The scene halves the film, finally giving it an emotional language to speak definitively on its themes after establishing Brandon’s repetitive behaviors. In this regard, Sissy disrupts the film as much as she does Brandon’s illusion of sustainability as he masks himself in sex. The camera mostly stays on Sissy, facing her vulnerability head on as Brandon cannot ever muster. He looks away, moved to tears. Everything is unspoken, inferred, but their separate and shared pain is suddenly very very loud.

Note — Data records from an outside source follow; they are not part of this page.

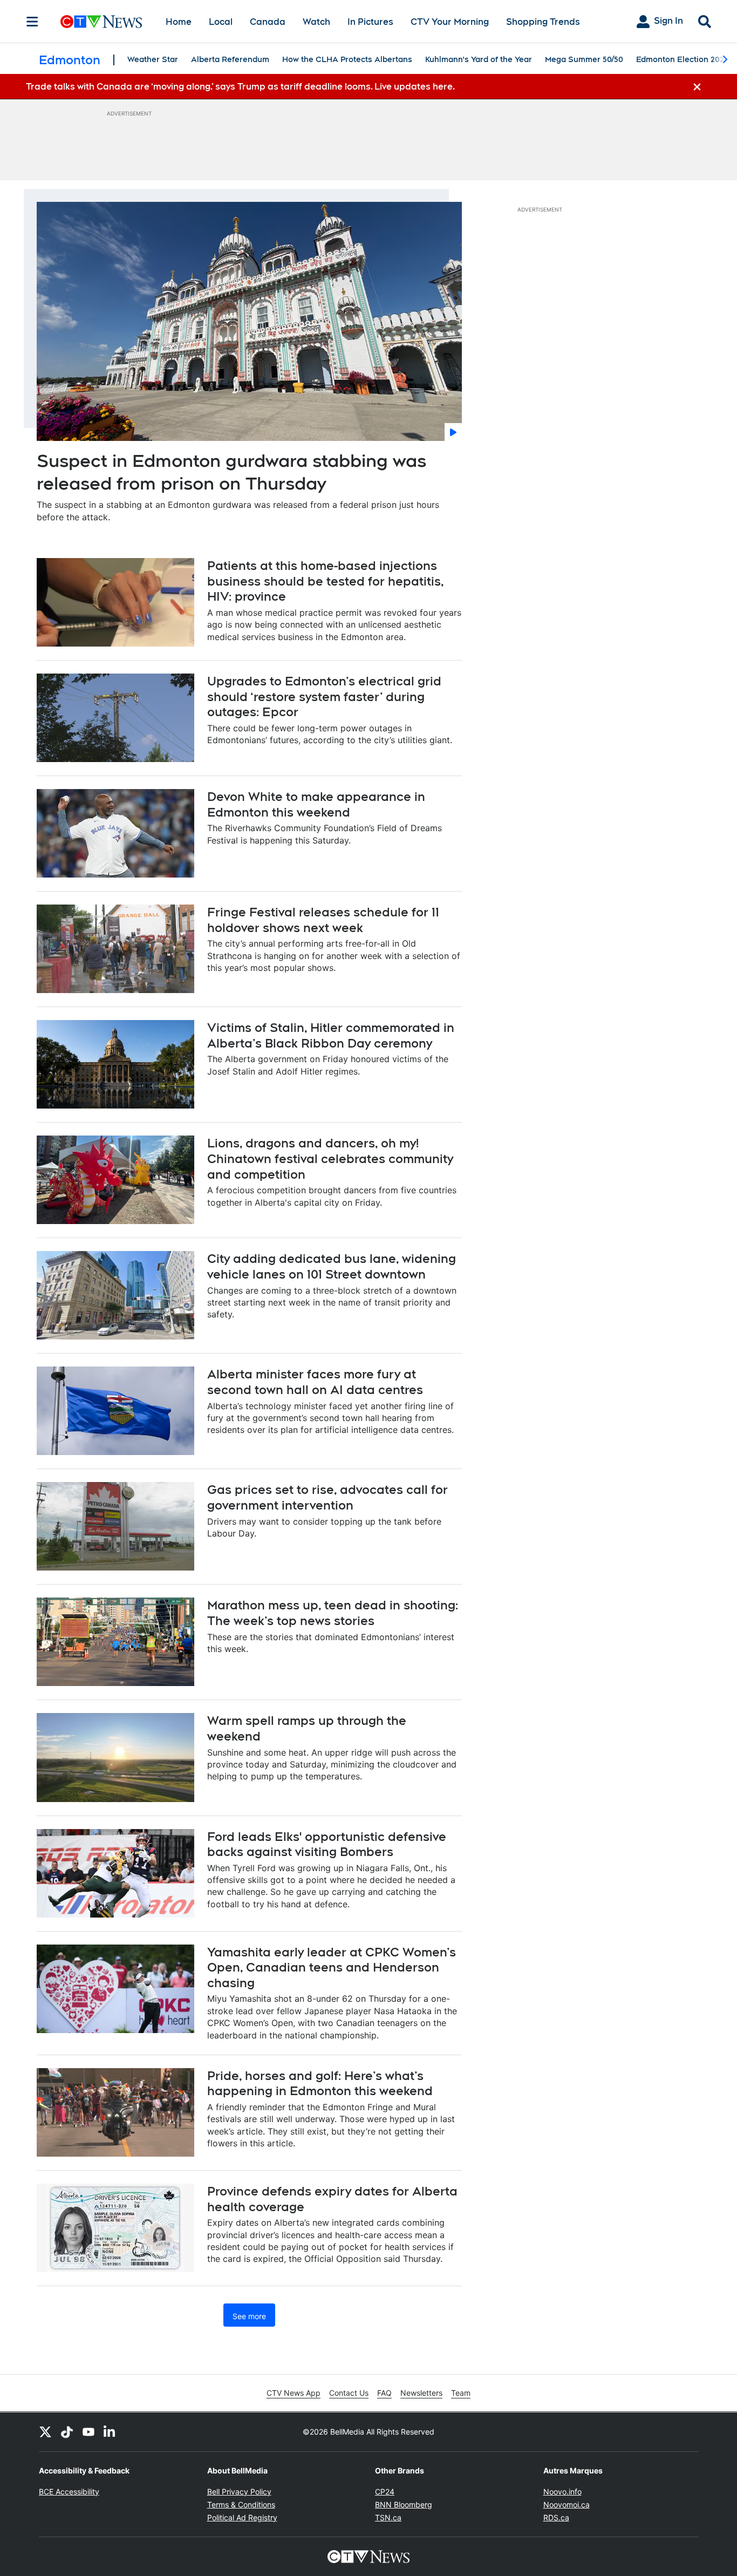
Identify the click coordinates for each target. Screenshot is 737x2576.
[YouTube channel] (88, 2431)
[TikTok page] (66, 2431)
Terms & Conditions (241, 2504)
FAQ (384, 2392)
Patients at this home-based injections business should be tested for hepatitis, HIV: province (325, 581)
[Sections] (32, 21)
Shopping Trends (543, 22)
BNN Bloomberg (403, 2504)
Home (179, 22)
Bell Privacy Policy (239, 2491)
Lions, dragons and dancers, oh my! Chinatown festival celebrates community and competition (330, 1158)
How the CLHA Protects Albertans (347, 59)
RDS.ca (556, 2517)
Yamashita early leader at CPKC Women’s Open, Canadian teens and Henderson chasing (331, 1967)
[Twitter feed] (45, 2431)
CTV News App (293, 2392)
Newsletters (421, 2392)
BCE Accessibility (69, 2491)
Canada (267, 22)
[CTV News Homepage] (101, 21)
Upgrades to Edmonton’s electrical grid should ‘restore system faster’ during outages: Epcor (324, 696)
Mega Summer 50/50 (584, 59)
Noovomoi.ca (566, 2504)
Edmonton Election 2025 (682, 59)
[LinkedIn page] (110, 2431)
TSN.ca (388, 2517)
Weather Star (152, 59)
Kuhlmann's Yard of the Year (478, 59)
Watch (316, 22)
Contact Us (348, 2392)
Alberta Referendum (230, 59)
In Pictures (370, 22)
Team (460, 2392)
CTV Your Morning (450, 22)
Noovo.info (562, 2491)
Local (221, 22)
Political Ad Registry (242, 2517)
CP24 (384, 2491)
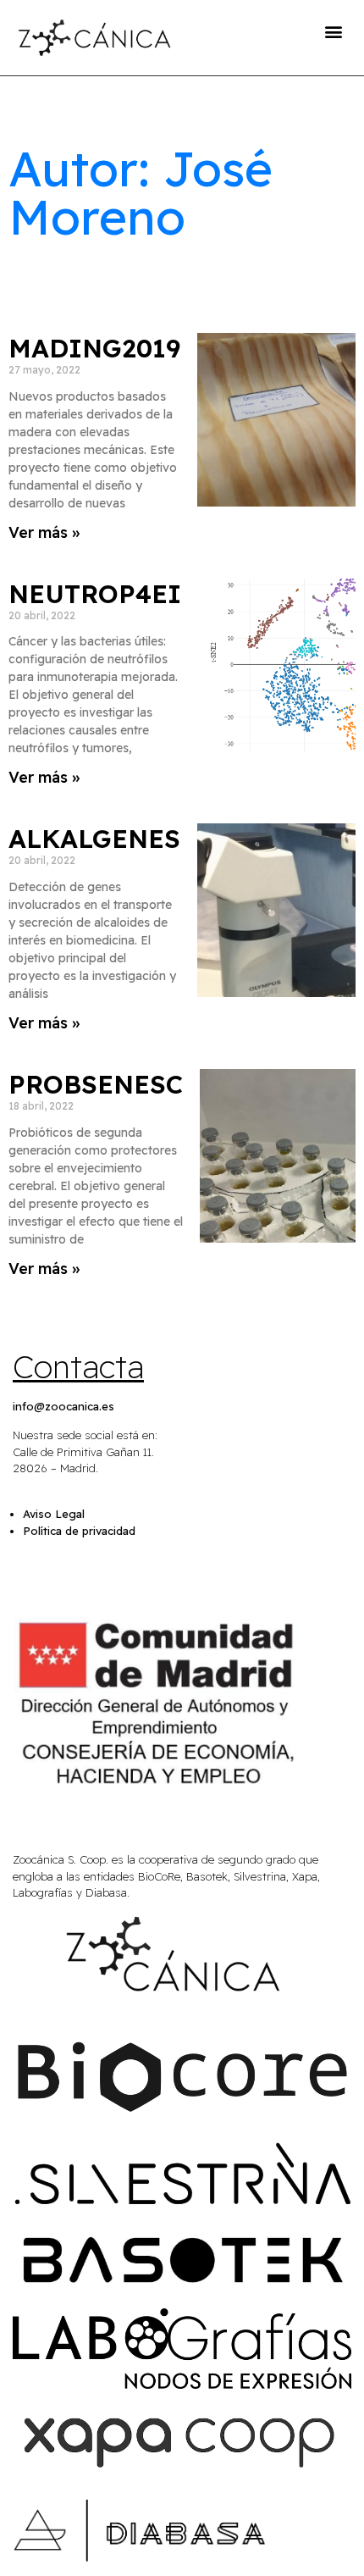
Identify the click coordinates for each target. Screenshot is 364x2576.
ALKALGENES (94, 839)
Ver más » (44, 532)
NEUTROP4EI (94, 594)
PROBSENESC (95, 1084)
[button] (333, 31)
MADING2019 (94, 348)
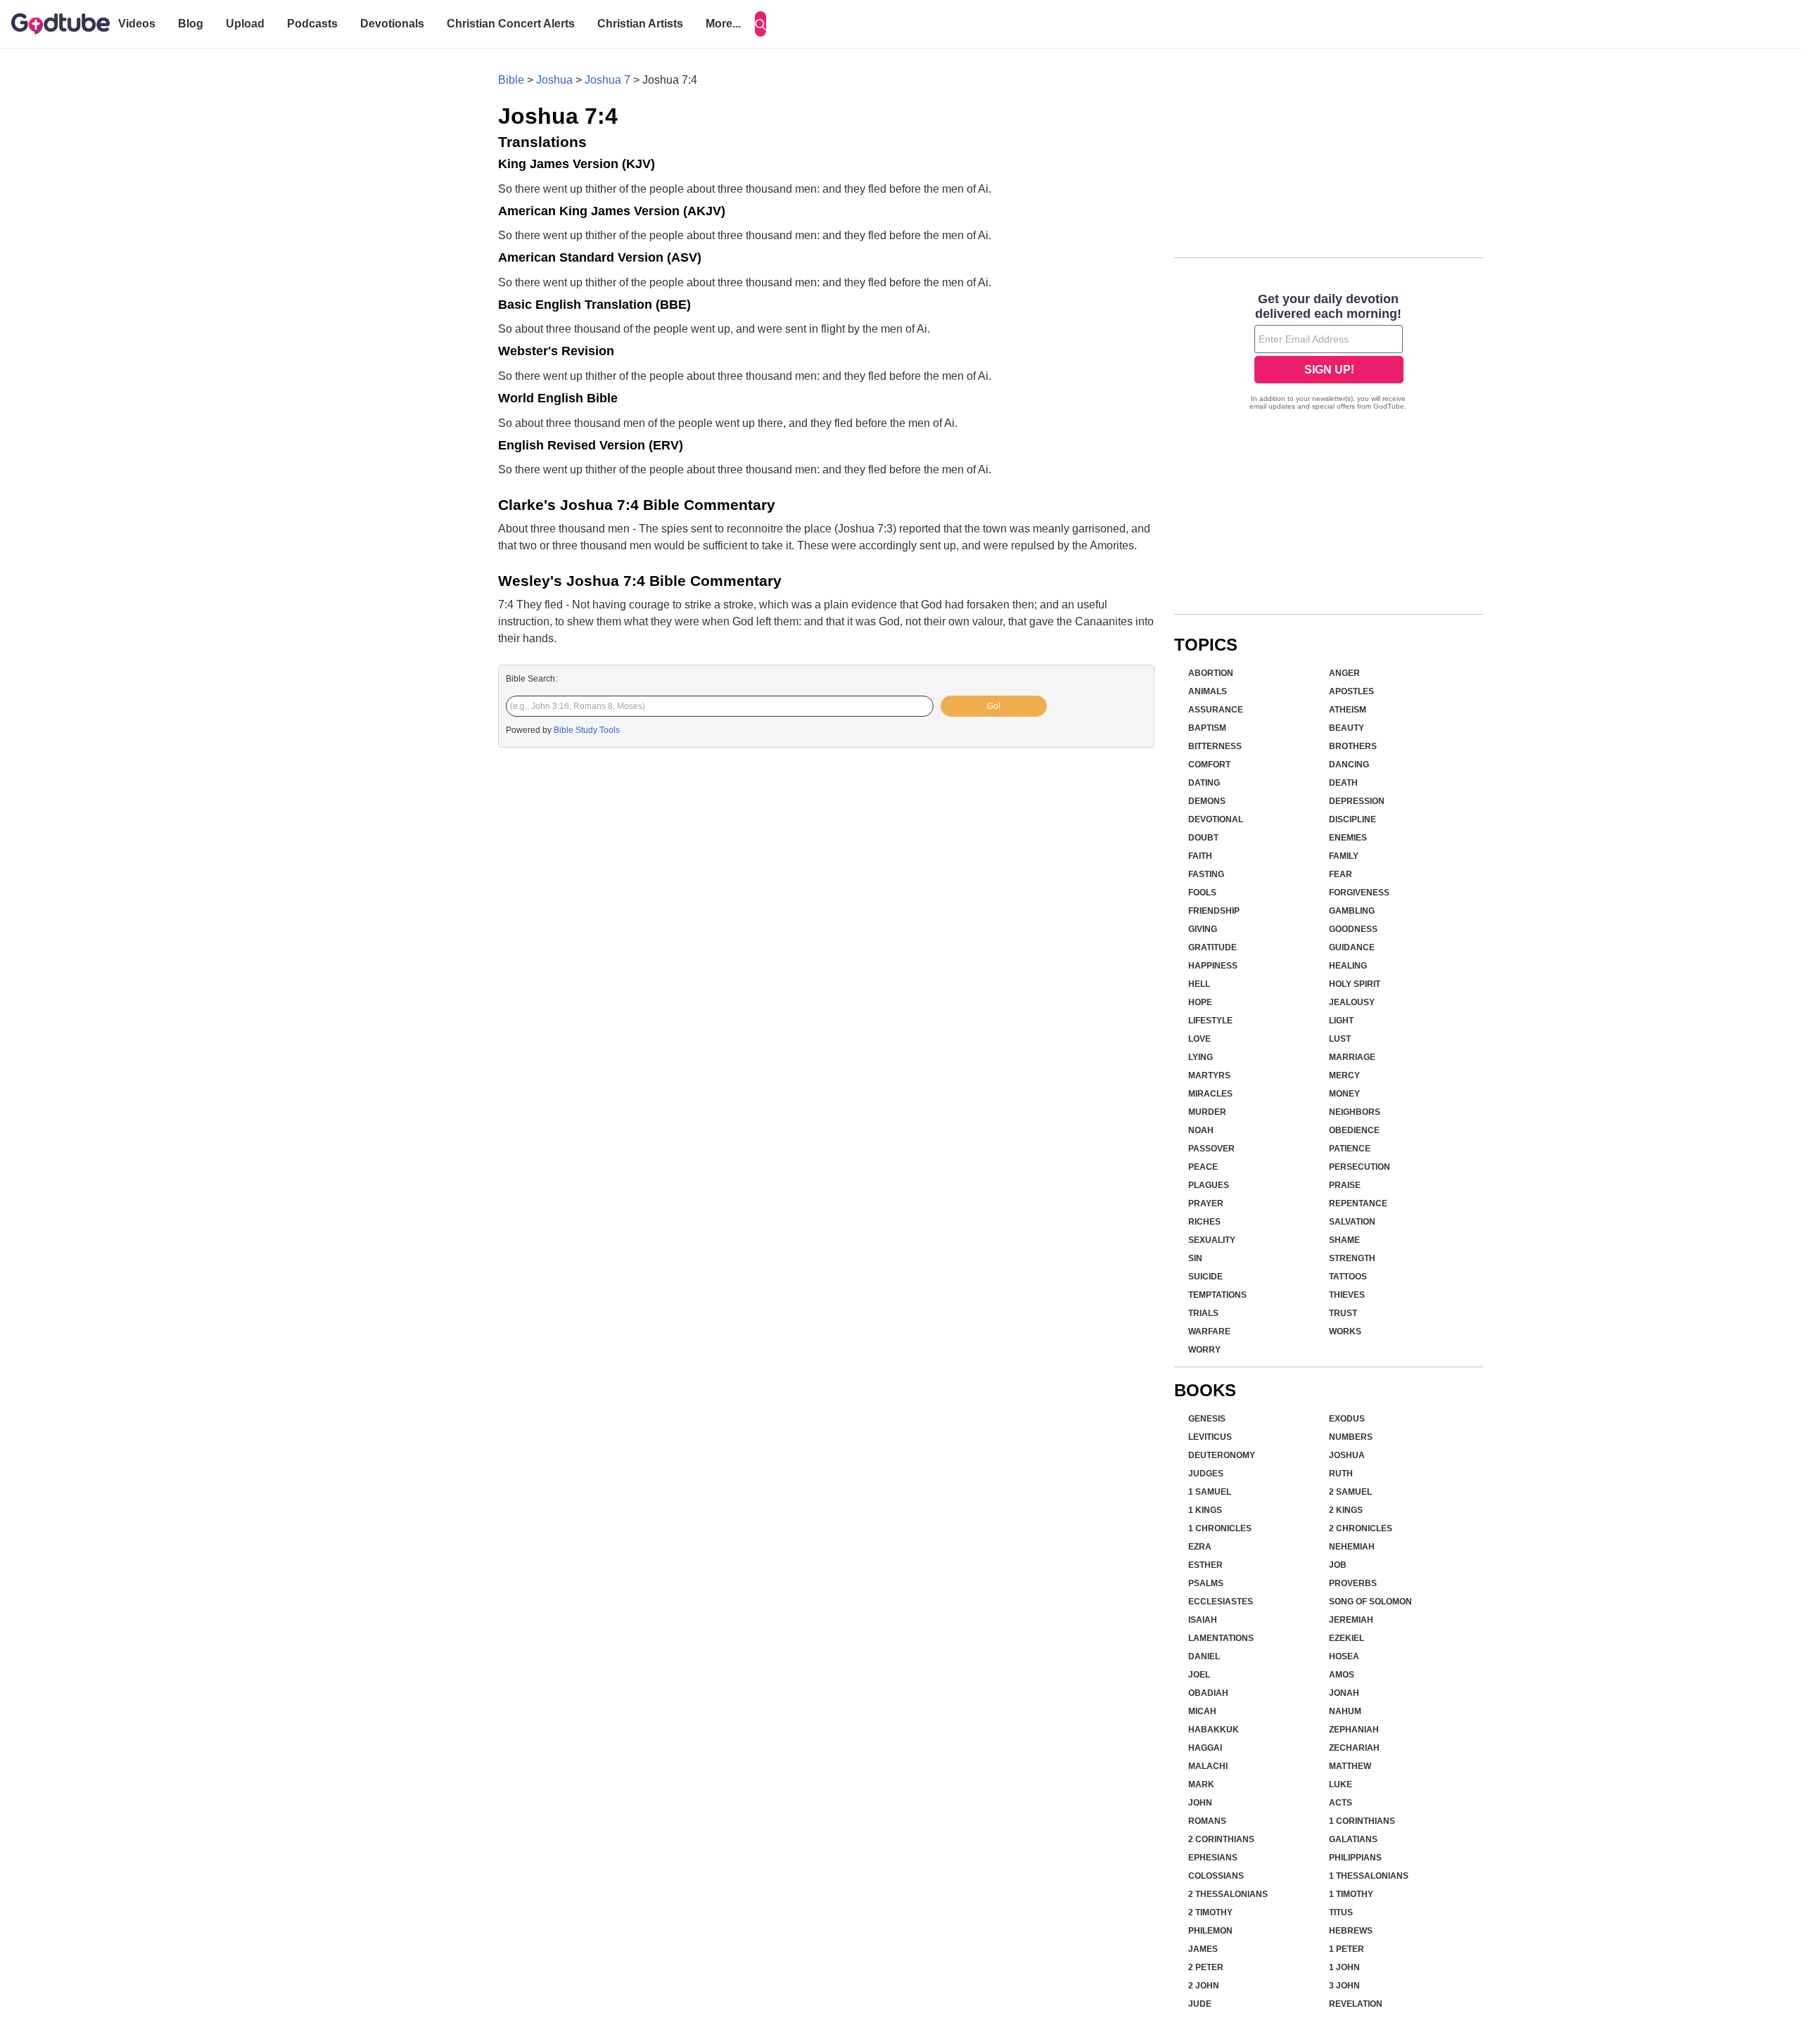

And at the heart of the moment is a blindsiding performance by Carey Mulligan. Mulligan’s vocal performance highlights both Sissy’s childishness and scarcely contained damage, all while presenting a very different Sissy than the one we see offstage. Here she takes all of her baggage and morphs it into a delicate, wounded persona not unlike how Brandon packages his sexual mystique. Sissy can’t subdue her perpetual longing (nor does she probably want to), so instead she entrances us with it, masks its primacy through the intellectualism of reinterpreting the song. McQueen smartly assumes we won’t be able to take our eyes off of her and holds that tight closeup as Mulligan rewards it with micro-tragedies of vocal and physical restraint.

And this reinvention of song works in tandem with McQueen’s unflinching trajectory for the film as a whole: one not of heroic self-actualization, but of bodies and spirits breaking, ultimately asking an unfeeling world for a final chance at rescue.